Теперь кулики куда-то исчезли, попрятались, стало очень тихо, только звенел, пел, жужжал воздух от комариных полчищ.
Начали появляться утки. Стремительными тенями, странно беззвучно они проносились в сумерках и с шумом валились в траву.
Подойдешь – всплеск, и вырвалась с кряканьем где-нибудь сбоку, даже сзади, – где меньше всего ожидал. На ночь на жировку сюда прилетали только настоящие утки, не нырки, – только шилохвосты да чирки. Больше тут на Ямале и нет никаких пород настоящих уток. Даже кряковая утка сюда не доходит.
Охота была удачна: все вернулись к лодке с утками-острохвостами.

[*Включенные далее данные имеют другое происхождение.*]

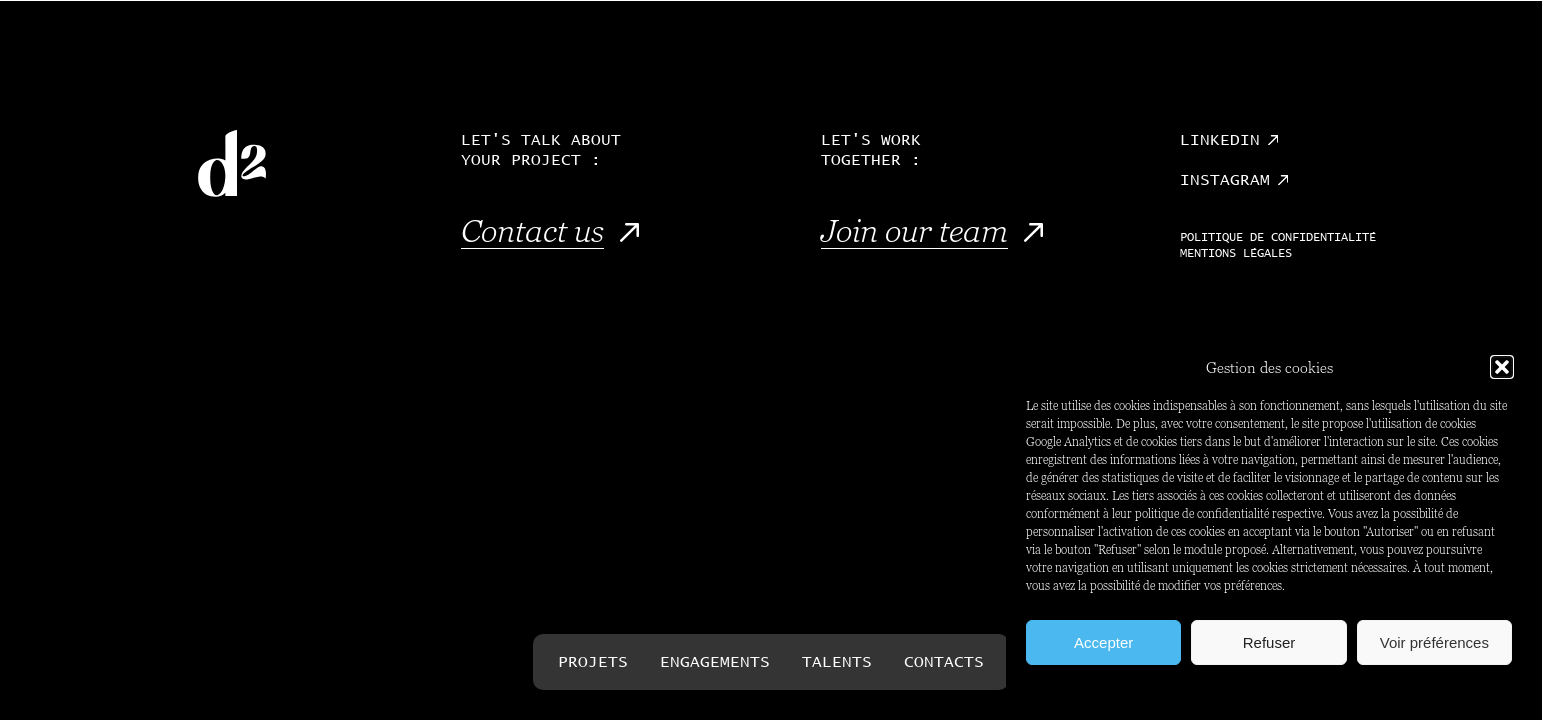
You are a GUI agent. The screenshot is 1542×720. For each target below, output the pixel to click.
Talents (837, 662)
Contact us (532, 231)
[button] (1502, 367)
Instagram (1225, 180)
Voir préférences (1434, 642)
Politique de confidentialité (1278, 238)
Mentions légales (1236, 254)
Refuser (1269, 642)
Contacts (944, 662)
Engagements (715, 662)
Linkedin (1220, 140)
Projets (593, 662)
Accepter (1103, 642)
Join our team (914, 231)
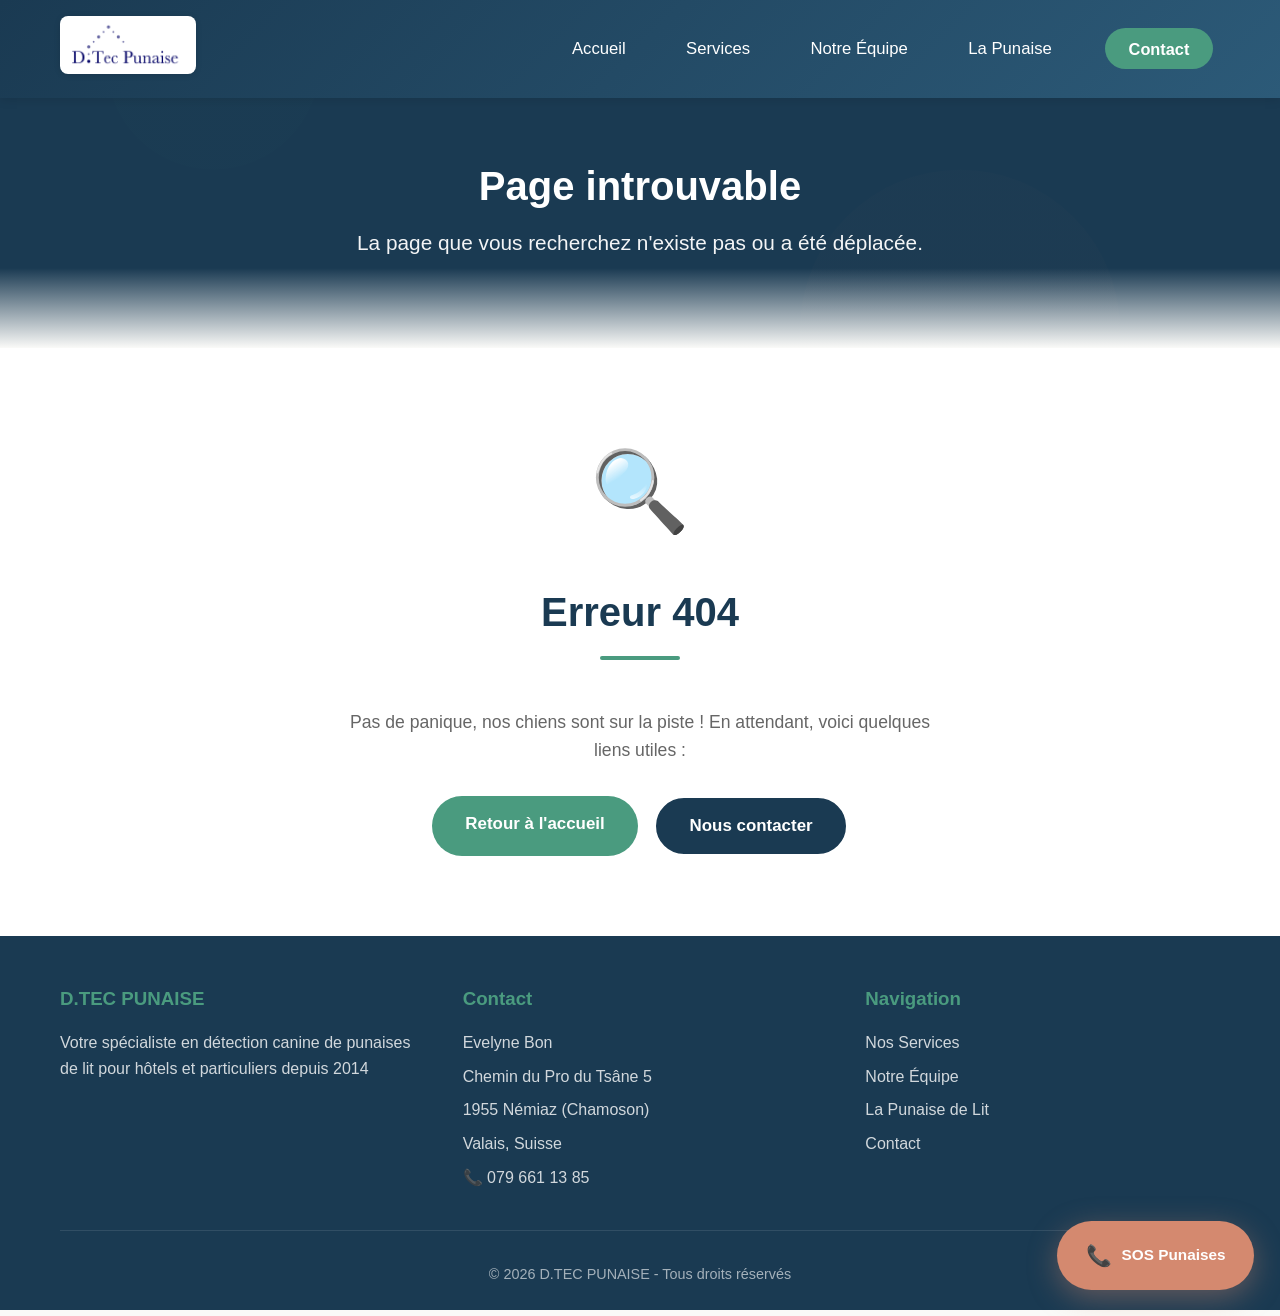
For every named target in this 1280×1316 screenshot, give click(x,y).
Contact (1166, 49)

Валентин светил одну с большой высоты, прямо с неба, уверял он. Первая его утка.
В темноте, вконец измученные, вернулись в штаб.
– Батеньки, да на вас лица нет! – закричали ловцы, когда мы приблизились к стоявшей на столе большой керосиновой лампе.

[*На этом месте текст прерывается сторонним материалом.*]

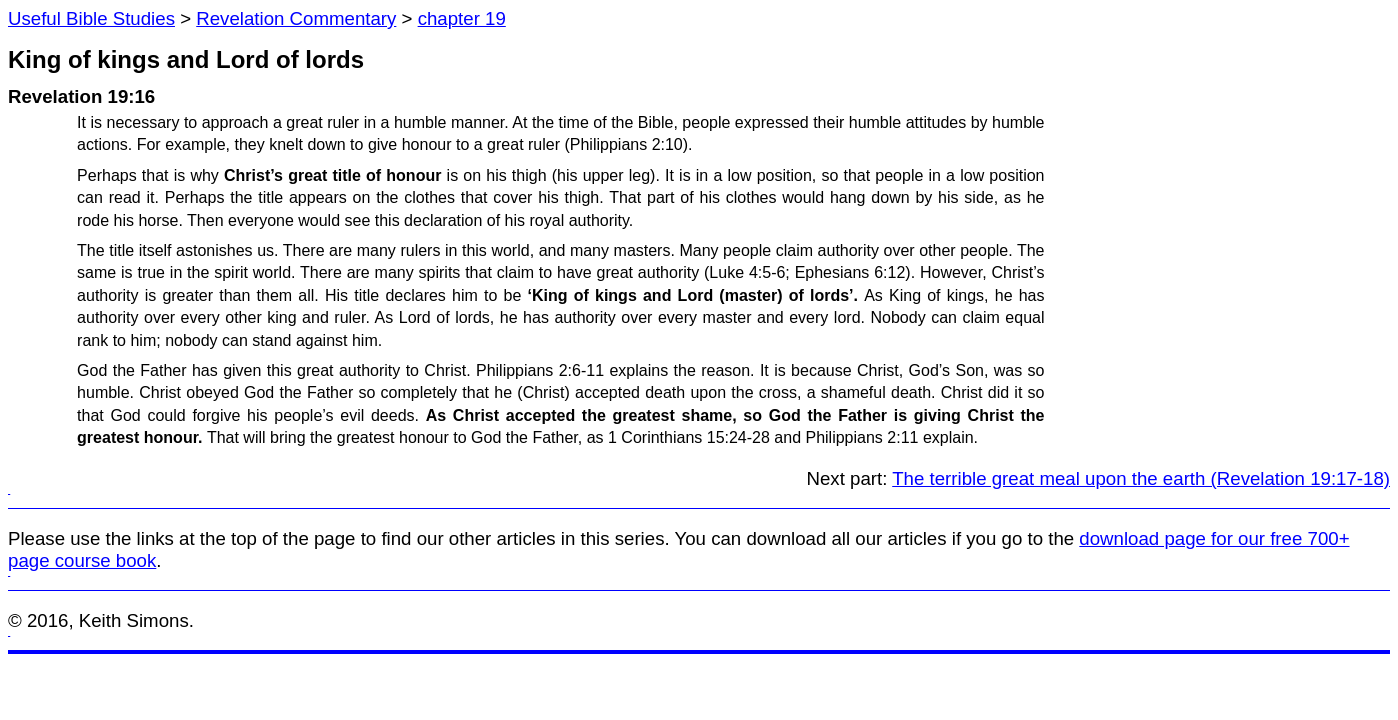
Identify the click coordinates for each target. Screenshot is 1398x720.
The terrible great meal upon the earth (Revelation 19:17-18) (1141, 478)
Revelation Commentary (296, 18)
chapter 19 (462, 18)
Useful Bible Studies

Нельзя было выбрать более неудачное выражение: лица на нас было даже слишком много. Щеки и подбородок стали вдвое против своей обычной величины, лоб покрылся бесчисленными буграми и рогами, веки распухли с кулак каждое.
Я всем показал удивительную мою чайку.
– Халей, – говорили ловцы.
– А цвет, цвет! Видали вы когда-нибудь чайку такого цвета?
– Цвет действительно непонятный. Не видали таких.
Я торжествовал.
Утром поздно проснулись – и узнали, что «Зверобой» с другими судами экспедиции Рыбтреста ушел на север.
Для нас это был большой удар. Времени у нас оставалось меньше недели, а мы еще не добрались до самоедов.
И тоскливое чувство сиротливости закралось в душу. А вдруг не выберемся отсюда никогда?
– Поживете у нас, – утешали ловцы. – Со дня на день должен прийти снизу, из Тобольска, большой пароход. Он пойдет до Хэ. Выбора у нас не было.
Послали телеграммы друзьям в Ленинград:
«Привет с Конца Земли».
– Сколько же отсюда пройдёт телеграмма до Ленинграда? – спросил я у телеграфистки.
– А уж как повезет вам. Вот придет пароход, заберет почту и телеграммы, пойдет в Хэ. Вернется в Обдорск, там и сдаст на телеграф.
Я вытащил определитель птиц и все приспособления для снимания шкурок.
Но сколько ни бился с определением, выходило – халей.
Об этом говорили размеры птицы, ее крыльев и хвоста, красное кольцо вокруг глаз.
Против говорил цвет.
Вывод мог быть один: порода чайки, очень близкая к сибирской хохотунье, халею, но резко отличающаяся от нее цветом. Мною открыт новый вид – лярус ауреус.
Очень довольный, я закрыл определитель.
При этом я заметил, что от моих пальцев на белых листах книги остались золотистые масляные пятна.